CL profile adaptation in response to lipid supplementation. (A) Quantified CL composition of HeLa cells grown in lipid and serum free (control, Left), standard (DMEM/FCS, Center), and pig heart lipids supplemented conditions (Heart, Right). One representative sample is shown (n = 4). Legend according to Fig. 1B. (B) FA composition in control (Top) and heart (Bottom) condition and their differential profile (Delta, Middle) (n = 4). (C) Oxygen flow in intact control and heart samples. (D) Doubling times of control and heart samples (n = 4). (E) Oxygen flow in permeabilized control and heart samples.
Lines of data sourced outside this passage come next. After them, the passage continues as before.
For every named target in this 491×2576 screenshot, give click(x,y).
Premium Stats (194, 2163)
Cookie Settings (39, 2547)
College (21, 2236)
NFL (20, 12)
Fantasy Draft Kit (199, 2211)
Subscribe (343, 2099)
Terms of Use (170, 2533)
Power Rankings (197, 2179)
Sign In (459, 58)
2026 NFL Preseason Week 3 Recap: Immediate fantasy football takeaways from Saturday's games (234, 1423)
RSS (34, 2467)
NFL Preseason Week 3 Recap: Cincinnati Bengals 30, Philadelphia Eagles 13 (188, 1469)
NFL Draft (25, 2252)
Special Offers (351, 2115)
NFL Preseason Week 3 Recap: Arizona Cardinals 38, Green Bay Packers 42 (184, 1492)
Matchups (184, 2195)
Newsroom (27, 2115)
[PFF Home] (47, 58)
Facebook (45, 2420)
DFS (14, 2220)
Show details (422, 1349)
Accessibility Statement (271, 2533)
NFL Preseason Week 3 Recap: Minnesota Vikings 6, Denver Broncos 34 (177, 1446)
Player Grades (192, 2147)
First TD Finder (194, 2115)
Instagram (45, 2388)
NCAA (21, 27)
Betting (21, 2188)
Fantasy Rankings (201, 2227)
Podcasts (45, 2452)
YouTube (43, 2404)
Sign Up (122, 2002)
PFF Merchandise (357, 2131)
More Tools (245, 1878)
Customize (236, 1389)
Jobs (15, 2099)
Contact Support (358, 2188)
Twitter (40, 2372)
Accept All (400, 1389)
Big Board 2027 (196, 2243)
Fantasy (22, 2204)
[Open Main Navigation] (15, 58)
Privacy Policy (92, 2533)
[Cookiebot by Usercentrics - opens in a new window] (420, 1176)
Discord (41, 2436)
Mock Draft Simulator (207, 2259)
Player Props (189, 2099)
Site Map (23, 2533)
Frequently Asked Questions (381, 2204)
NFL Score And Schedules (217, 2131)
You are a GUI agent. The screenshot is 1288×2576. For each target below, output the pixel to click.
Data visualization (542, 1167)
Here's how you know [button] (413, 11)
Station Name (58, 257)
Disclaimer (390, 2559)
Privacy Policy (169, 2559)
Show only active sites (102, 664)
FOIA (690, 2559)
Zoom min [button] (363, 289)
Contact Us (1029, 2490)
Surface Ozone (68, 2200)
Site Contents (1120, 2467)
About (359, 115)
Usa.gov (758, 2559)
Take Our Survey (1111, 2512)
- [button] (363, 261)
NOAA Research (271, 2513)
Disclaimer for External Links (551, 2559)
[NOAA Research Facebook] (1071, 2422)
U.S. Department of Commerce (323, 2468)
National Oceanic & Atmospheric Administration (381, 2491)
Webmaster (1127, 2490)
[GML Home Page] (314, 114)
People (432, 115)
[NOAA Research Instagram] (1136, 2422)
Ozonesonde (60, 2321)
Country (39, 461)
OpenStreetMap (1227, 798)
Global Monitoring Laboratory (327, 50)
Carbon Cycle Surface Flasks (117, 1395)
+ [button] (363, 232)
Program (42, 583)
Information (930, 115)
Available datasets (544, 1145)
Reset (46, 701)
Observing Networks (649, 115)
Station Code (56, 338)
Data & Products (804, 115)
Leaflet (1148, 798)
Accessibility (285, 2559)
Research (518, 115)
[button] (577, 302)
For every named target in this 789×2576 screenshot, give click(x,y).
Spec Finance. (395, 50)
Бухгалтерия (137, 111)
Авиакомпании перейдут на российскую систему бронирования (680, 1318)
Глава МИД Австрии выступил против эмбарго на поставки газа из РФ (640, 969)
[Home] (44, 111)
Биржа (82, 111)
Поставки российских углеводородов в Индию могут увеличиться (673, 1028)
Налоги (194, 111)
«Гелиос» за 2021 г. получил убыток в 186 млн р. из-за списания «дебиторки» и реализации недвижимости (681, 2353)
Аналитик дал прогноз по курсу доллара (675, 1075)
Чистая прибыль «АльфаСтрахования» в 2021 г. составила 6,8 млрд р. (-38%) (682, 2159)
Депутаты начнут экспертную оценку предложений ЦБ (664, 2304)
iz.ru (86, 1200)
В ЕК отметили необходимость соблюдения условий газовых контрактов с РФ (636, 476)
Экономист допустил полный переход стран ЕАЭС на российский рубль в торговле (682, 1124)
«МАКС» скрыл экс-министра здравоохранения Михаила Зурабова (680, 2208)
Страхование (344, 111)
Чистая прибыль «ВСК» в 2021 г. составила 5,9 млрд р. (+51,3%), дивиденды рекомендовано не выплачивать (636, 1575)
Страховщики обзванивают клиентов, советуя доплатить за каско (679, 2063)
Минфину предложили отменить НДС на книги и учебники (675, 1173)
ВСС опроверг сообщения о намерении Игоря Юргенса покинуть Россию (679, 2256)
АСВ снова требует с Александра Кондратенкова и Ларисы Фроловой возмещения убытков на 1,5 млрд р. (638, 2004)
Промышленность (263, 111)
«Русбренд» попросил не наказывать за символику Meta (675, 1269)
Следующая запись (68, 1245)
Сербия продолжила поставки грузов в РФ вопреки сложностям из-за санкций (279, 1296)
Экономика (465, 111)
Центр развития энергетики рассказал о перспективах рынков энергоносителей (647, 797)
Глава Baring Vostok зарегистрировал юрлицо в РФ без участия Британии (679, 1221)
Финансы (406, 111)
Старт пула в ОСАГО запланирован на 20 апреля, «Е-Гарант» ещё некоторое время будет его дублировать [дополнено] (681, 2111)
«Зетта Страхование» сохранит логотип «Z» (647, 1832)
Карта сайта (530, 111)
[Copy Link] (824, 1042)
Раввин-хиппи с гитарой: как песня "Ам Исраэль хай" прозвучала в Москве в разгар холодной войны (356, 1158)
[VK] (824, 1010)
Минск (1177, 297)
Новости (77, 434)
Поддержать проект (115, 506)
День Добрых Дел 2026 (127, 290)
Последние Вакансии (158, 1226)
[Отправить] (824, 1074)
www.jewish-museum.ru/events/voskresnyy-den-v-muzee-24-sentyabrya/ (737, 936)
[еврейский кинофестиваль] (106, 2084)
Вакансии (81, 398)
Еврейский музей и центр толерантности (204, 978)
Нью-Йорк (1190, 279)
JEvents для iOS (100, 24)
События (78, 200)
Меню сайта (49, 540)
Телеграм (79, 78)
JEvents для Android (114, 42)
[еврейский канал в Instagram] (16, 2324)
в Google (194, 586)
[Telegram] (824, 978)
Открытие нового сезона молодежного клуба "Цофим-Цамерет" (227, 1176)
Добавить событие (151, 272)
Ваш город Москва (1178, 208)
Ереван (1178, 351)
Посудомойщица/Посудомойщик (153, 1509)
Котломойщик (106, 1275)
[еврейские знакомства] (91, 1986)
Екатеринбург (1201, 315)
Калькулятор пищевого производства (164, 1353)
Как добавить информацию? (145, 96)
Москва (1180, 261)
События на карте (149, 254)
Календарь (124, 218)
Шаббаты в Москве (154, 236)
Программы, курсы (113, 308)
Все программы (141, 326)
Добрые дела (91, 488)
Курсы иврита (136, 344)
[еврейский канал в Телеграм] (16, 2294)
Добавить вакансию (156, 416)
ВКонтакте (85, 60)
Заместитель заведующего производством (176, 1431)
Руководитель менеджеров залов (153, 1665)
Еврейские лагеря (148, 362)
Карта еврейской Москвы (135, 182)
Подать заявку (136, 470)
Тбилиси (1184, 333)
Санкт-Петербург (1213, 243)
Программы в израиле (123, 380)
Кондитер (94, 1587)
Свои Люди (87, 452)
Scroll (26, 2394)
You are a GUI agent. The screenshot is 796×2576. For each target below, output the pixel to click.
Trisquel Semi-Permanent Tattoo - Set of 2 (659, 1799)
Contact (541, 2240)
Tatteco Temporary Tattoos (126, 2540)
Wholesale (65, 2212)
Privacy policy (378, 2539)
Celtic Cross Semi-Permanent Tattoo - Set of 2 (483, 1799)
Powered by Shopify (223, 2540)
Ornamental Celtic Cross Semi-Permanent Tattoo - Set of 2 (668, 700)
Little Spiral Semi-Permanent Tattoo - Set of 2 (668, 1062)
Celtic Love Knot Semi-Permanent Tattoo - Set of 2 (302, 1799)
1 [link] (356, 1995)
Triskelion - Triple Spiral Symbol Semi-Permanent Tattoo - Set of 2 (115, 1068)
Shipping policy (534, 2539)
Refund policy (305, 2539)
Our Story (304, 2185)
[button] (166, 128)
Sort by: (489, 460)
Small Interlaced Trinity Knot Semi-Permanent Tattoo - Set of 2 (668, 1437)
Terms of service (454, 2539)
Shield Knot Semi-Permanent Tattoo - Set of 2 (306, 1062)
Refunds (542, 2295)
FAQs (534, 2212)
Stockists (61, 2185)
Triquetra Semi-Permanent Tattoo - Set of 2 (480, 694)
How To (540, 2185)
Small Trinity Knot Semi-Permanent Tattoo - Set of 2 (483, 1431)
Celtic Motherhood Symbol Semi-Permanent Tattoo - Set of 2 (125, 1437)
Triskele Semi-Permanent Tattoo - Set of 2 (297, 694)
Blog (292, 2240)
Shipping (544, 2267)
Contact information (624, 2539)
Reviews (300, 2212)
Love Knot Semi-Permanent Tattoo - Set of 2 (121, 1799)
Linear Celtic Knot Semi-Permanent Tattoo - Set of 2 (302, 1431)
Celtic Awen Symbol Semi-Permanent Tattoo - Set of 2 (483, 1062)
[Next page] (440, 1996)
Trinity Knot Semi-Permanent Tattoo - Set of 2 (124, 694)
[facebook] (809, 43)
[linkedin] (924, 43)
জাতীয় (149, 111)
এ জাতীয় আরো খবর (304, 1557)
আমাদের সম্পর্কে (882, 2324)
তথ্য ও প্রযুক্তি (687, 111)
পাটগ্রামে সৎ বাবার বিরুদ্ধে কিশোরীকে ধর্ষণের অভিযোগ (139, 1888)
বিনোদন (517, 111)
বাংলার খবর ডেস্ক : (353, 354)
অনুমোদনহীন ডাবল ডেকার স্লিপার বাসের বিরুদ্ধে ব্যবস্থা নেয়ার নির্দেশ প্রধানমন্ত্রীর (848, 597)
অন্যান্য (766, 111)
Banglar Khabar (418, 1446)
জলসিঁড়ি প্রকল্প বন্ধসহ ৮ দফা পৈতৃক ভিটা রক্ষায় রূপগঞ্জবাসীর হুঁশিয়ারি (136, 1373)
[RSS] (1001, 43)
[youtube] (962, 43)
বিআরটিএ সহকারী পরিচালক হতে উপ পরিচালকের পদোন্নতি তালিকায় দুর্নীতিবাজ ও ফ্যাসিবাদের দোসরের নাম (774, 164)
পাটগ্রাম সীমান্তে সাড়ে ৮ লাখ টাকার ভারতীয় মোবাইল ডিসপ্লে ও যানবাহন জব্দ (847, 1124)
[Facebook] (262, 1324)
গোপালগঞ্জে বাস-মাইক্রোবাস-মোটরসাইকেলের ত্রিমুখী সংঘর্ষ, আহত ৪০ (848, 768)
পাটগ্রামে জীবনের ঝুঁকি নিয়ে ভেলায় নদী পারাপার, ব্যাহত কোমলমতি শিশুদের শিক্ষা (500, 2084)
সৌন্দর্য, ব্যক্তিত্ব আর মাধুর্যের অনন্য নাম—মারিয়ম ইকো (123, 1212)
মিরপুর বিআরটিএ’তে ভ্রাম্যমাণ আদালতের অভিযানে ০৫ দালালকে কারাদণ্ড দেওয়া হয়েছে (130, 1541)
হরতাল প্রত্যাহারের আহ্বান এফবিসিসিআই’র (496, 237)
NADH-pathway capacity (N-OXPHOS) was significantly increased upon heart lipid supplementation (n = 8, P = 0.01, Bonferroni-adjusted with m = 7). (F) Representative traces of oxygen flow for experiment shown in E used to calculate respiratory activities in different pathway-control states. Arrows indicate substrate-uncoupler-inhibitor titration steps: ADP, adenosine diphosphate; Ama, antimycin A; Ce, cells; Cyt, cytochrome c; Dig, digitonin; ET, maximal electron transfer capacity in presence of CCCP uncoupler (n = 4, Bonferroni-adjusted with m = 9); Glu, glutamate; LEAK, respiration after inhibition of ATP synthase; N, NADH-pathway; NS, convergent N- and succinate-pathway; PM, pyruvate and malate; Rot, rotenone; ROUTINE, cell respiration in presence of endogenous substrates; S, succinate; SP, succinate-pathway; U, uncoupler (CCCP). If not otherwise stated, data are shown as mean ± SD. *P < 0.05, **P < 0.01.